もともと、中川ワニ珈琲から既製品では無いオリジナルの良いバックと安価なバックの2つが売り出したかった。良いバックは作るのはある意味丁寧に進めていけば出来るのだが、安価なバックをクオリティー良く作ることはかなりのハードルが高い。
「上っさん(私の旧姓)、正直エコバックでここまで凝る人いないっすよ。こんなに凝ったことしたらもうエコバックちゃいますよ。引き続きご検討宜しくお願いいたします。」
と、何度やりとりを中国とした?サンプルが出来上がっては水で洗って、収縮率の差を計算しては作り直しては、再サンプルを洗う。毎回出来上がるたびに収縮率は異なるので、正直自分でも
「もうこれはエコバックでは無くなってしまう…凝りすぎだ。」
と思うが、沖縄の友人関係に既製品でない布バック作ると大きな声で断言していたので後に引けない。作ってる最中にコロナが始まってしまい、やりとりが困難になる中、中止するいい理由になるかもと私の中の悪魔が耳元で一瞬囁いたが、サンプルの数を見ると後には引けない人とのやり取りの苦労というよりは、もう笑い話にしかならない数と時間が出来上がっていた。
「バンちゃん、ここら辺でサイズ確定するわ。後は私が頑張る。」
と本生産をGOしたところ、びっくりするサイズの布バックが50枚上がって来たので
「50枚限定」
にしてよかった…と心がささやいた。(やたらとデカイ)
さて、それから毎日、水洗いやら洗濯やら繰り返すが一向にサイズが小さくならず、ただシワが増えるだけである。
「今やエコバックは驚くほど縮まらないのか?」
と一瞬不安になった(縮まることを見越してサイズを大きくしているのだから)。が、立ち止まるわけには行かないので、珈琲染の開始である。
もともと、染色を3年学んでいる私だが草木染めより手強い珈琲の粉たちをいかに楽に染められるかを考えるのは容易なようで容易でなかった。
ある晩、水出し珈琲なら粉が最初の段階で取り除けて、大量に液が作れると気がつきそこから驚くほど、工程が楽になって染めること自体が、たのしくなった。これぐらい簡単に出来るなら、自分で染めれる方が買う人もきっと喜ぶと〝レッツ トライ!中川ワニ珈琲の珈琲染ススメ〟を作ることにした。

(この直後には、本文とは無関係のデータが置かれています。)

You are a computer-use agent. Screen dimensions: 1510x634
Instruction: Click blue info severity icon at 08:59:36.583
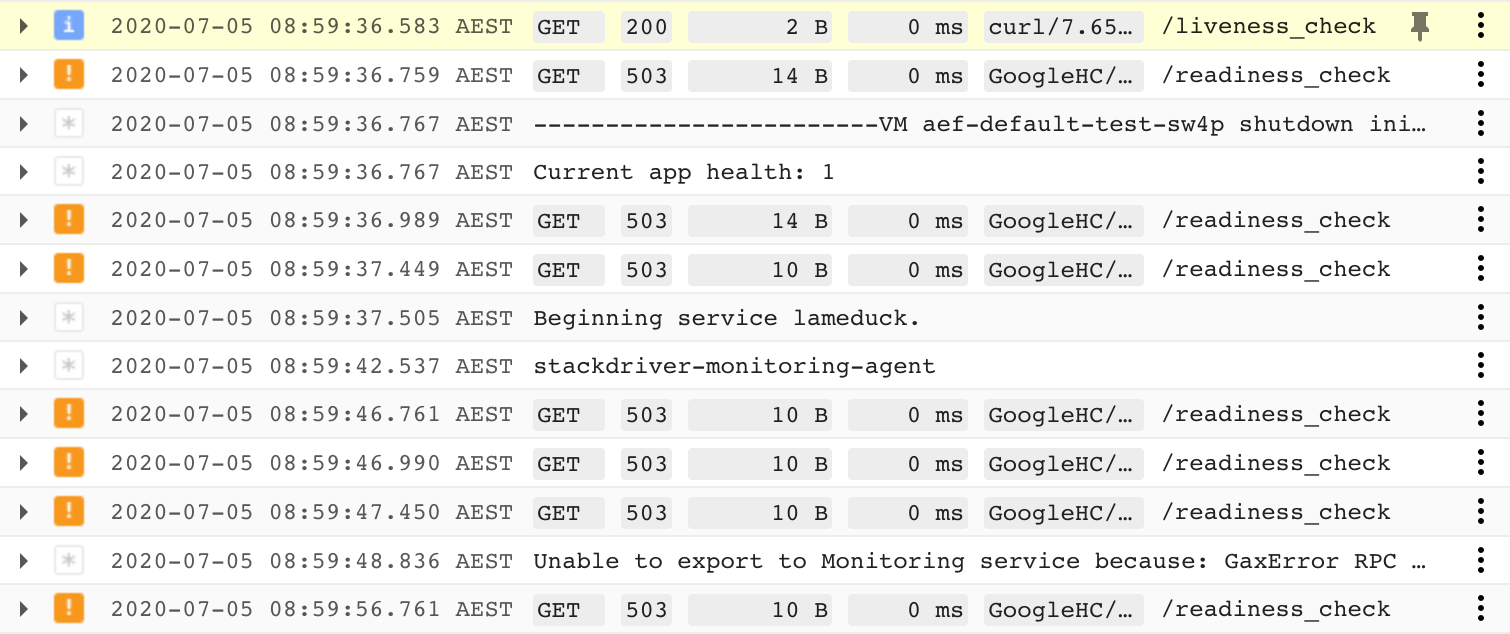[x=69, y=26]
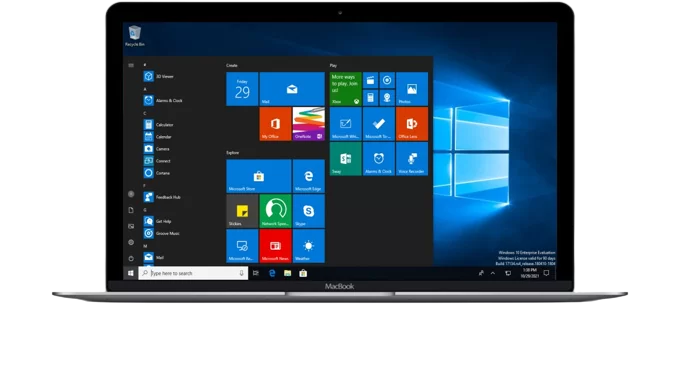Launch the Office Lens tile
The height and width of the screenshot is (367, 680).
(412, 124)
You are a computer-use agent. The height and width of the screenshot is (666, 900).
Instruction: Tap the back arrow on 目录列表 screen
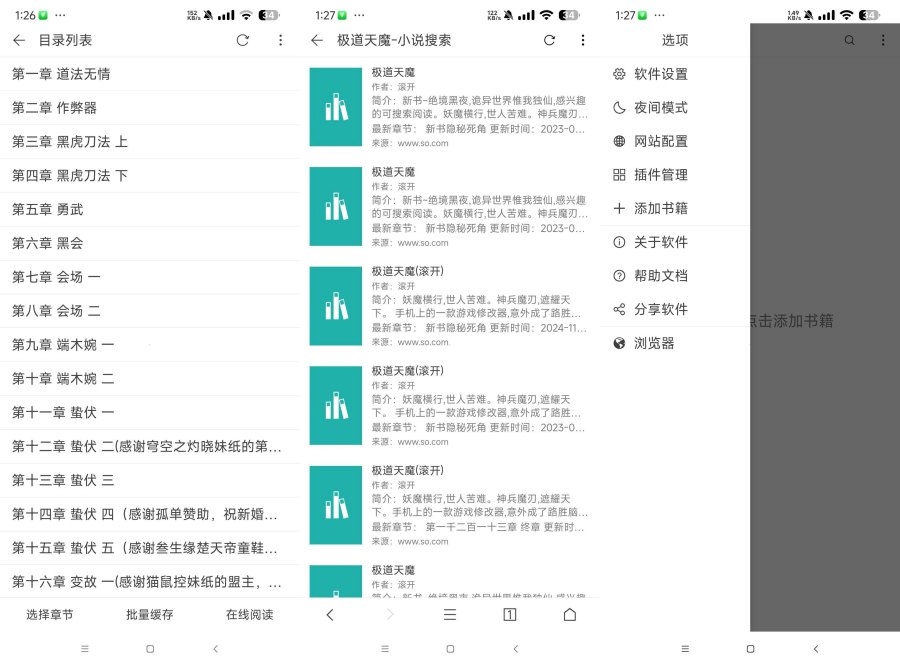tap(20, 40)
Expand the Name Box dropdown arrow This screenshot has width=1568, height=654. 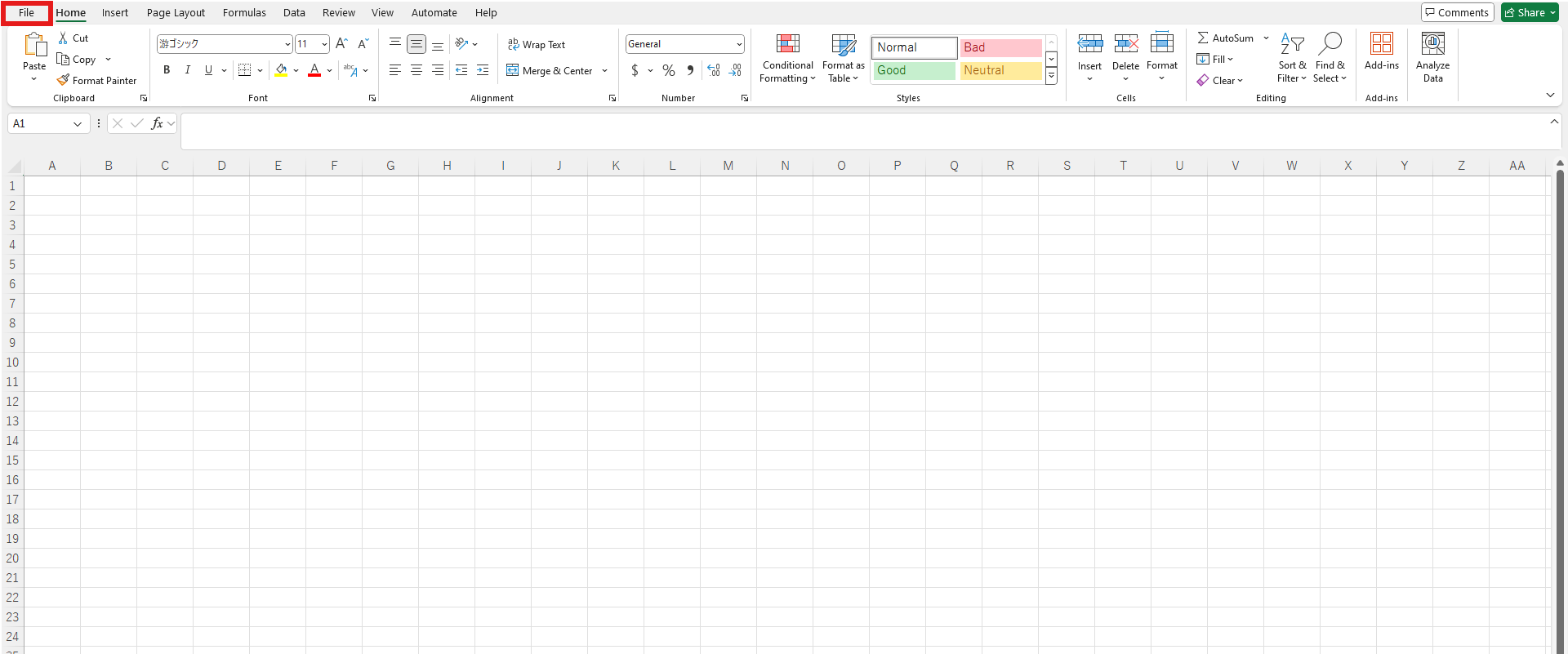coord(78,124)
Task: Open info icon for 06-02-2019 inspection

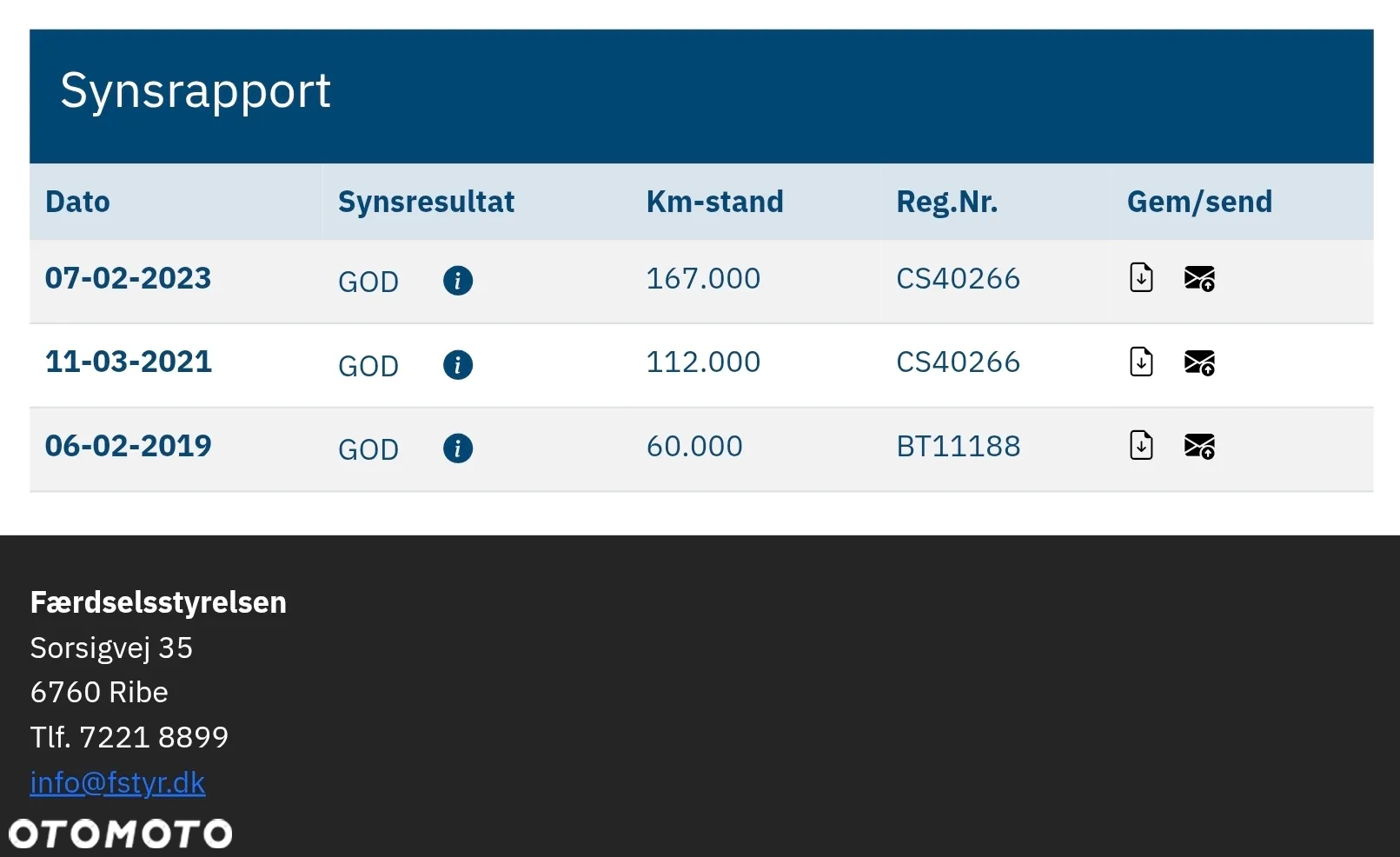Action: pyautogui.click(x=458, y=448)
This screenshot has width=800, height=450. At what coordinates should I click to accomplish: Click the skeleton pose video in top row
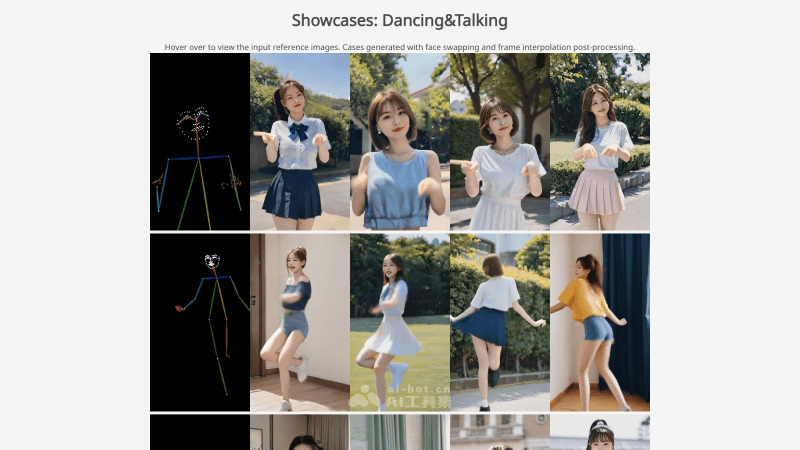pos(199,142)
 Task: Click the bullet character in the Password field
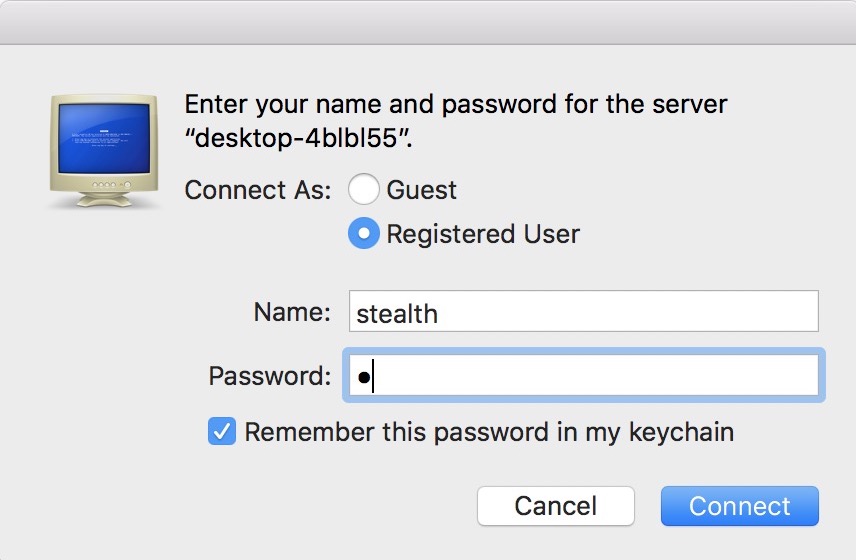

染める(煮詰める)工程とPCを行ったり来たり毎日していると焙煎人がその姿を見てケタケタ笑う。
「なんで、笑うんですか?」
ってたずねると
「だって、こんなに頑張って1日2枚しか出来上がらないんだろう」
と、言った。声を大のして言おう。知ってて1日2枚しか染めていないのだ。なぜなら、できれば私が染めたものより自分で染めたものをお客様には使ってもらいたいから。
こんな機会でもなけでば、やらなかったということを今は家であえて楽しむのが旬であると共有したい。
さて、今日も珈琲染を始めるのだ。販売日が確定するまで私はひたすらカバンを煮込み続けるだろう。
追伸
沖縄の友人関係筋に染めた画像を送ると色が薄いやら、エコバックにしか見えないやらまんまの返事が返ってくる。
もう一度声を大にして言おう、染めるのがメインでは無くてサイズを縮めて珈琲の風合いを楽しむのが目的なのである。写真を撮り直すたび異なる色合いに写るのだ。なぜ、目で見たまま写真は撮れないの?永遠の謎では無く、iPhoneの永遠の課題の一つだと思います。